**STUDY MATERIAL:**

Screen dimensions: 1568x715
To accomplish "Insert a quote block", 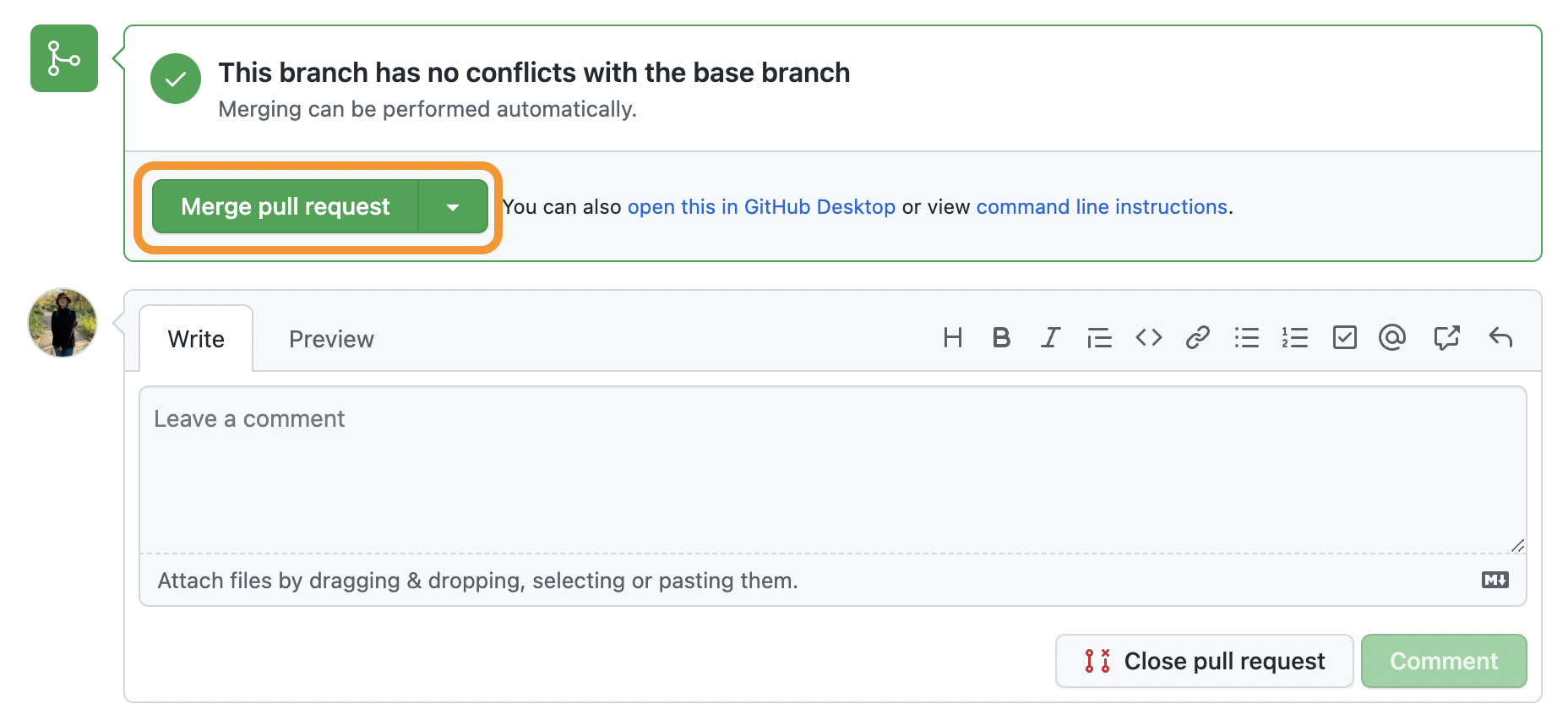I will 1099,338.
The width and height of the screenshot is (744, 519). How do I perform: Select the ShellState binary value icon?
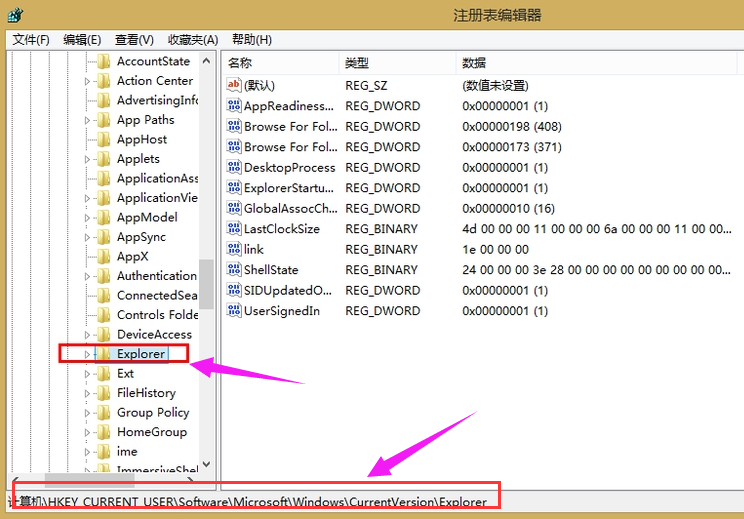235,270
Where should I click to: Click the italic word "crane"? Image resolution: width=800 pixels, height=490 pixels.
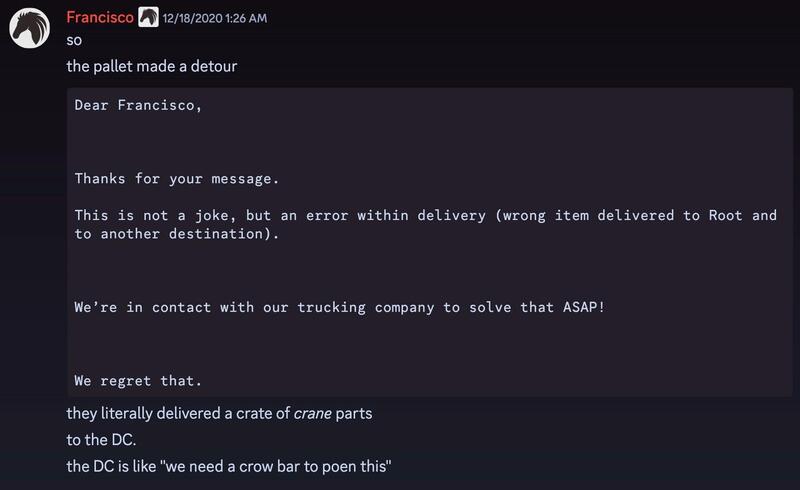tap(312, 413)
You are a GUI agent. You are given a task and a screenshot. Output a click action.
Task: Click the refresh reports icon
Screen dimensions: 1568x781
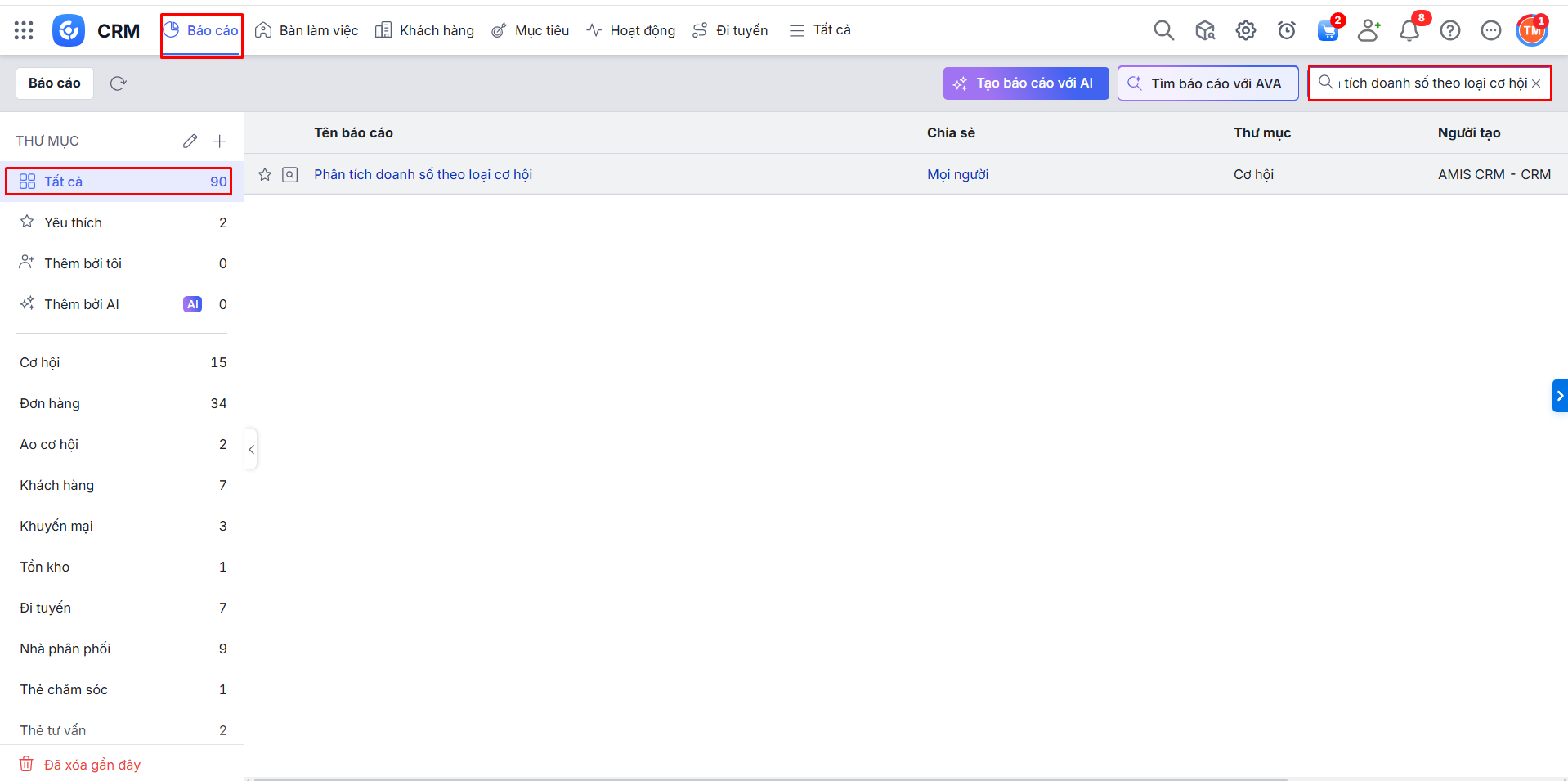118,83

---

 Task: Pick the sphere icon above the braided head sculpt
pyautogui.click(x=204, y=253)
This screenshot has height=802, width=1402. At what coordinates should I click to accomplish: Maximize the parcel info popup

--

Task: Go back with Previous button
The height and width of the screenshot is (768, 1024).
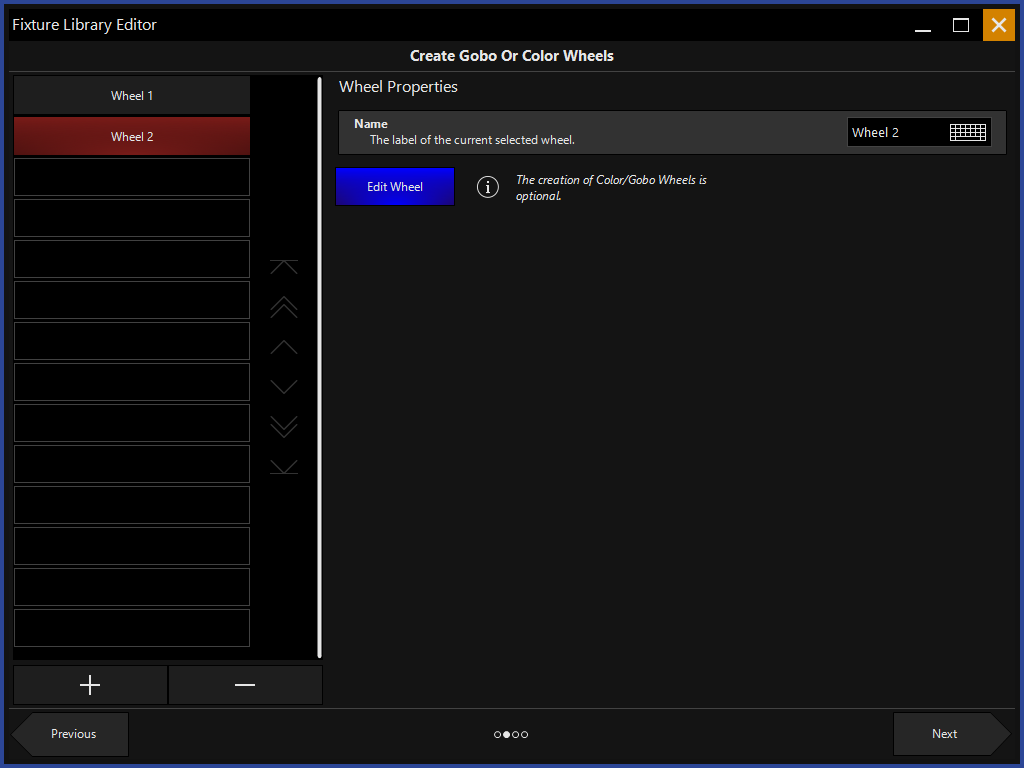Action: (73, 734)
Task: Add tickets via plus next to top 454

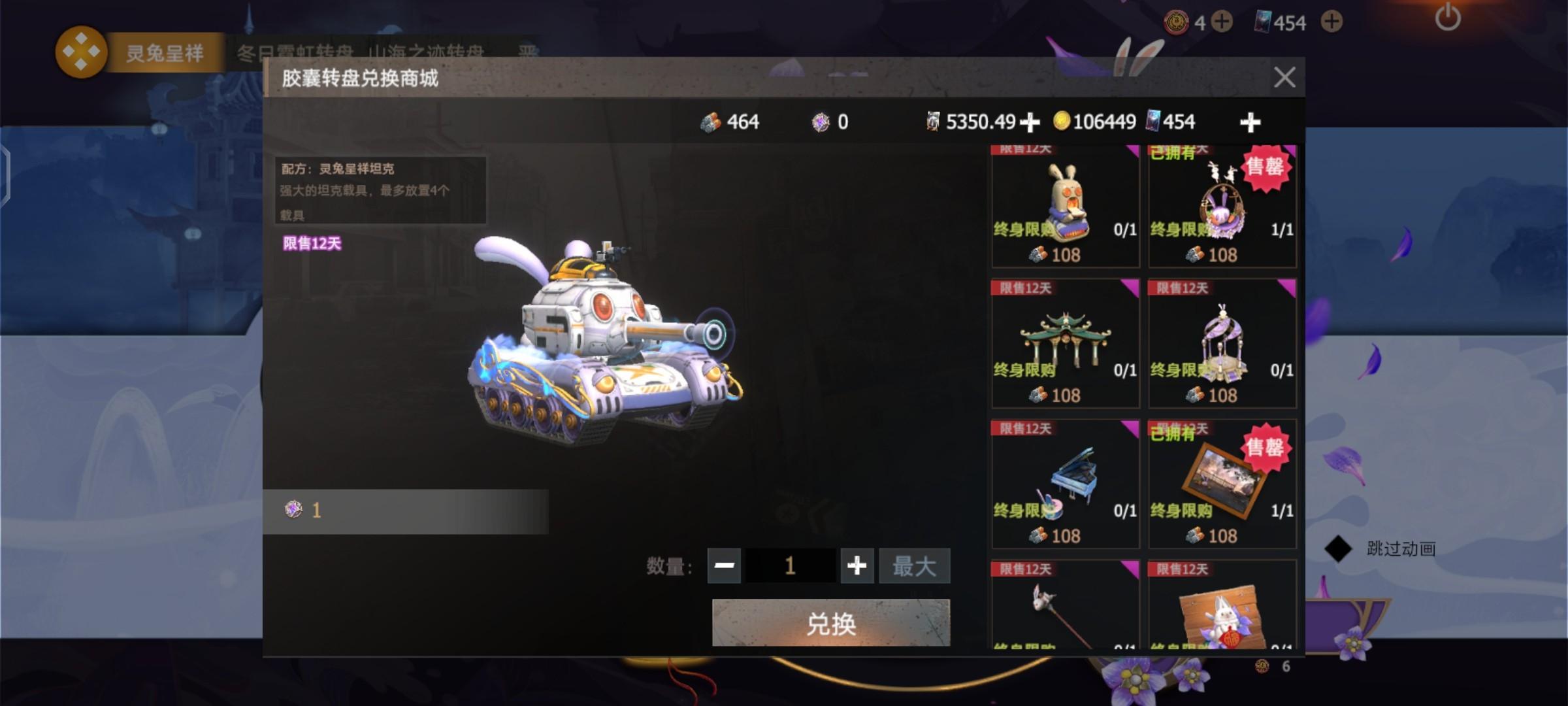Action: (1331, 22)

**WORK REQUIRED:** Copy the records above exactly, beginning at the line that contains "Task: Pick the" and stopping after the line that contains "This screenshot has".

**FINAL ANSWER:**
 Task: Pick the sphere icon above the braided head sculpt
pyautogui.click(x=204, y=253)
This screenshot has height=802, width=1402. At what coordinates should I click to accomplish: Maximize the parcel info popup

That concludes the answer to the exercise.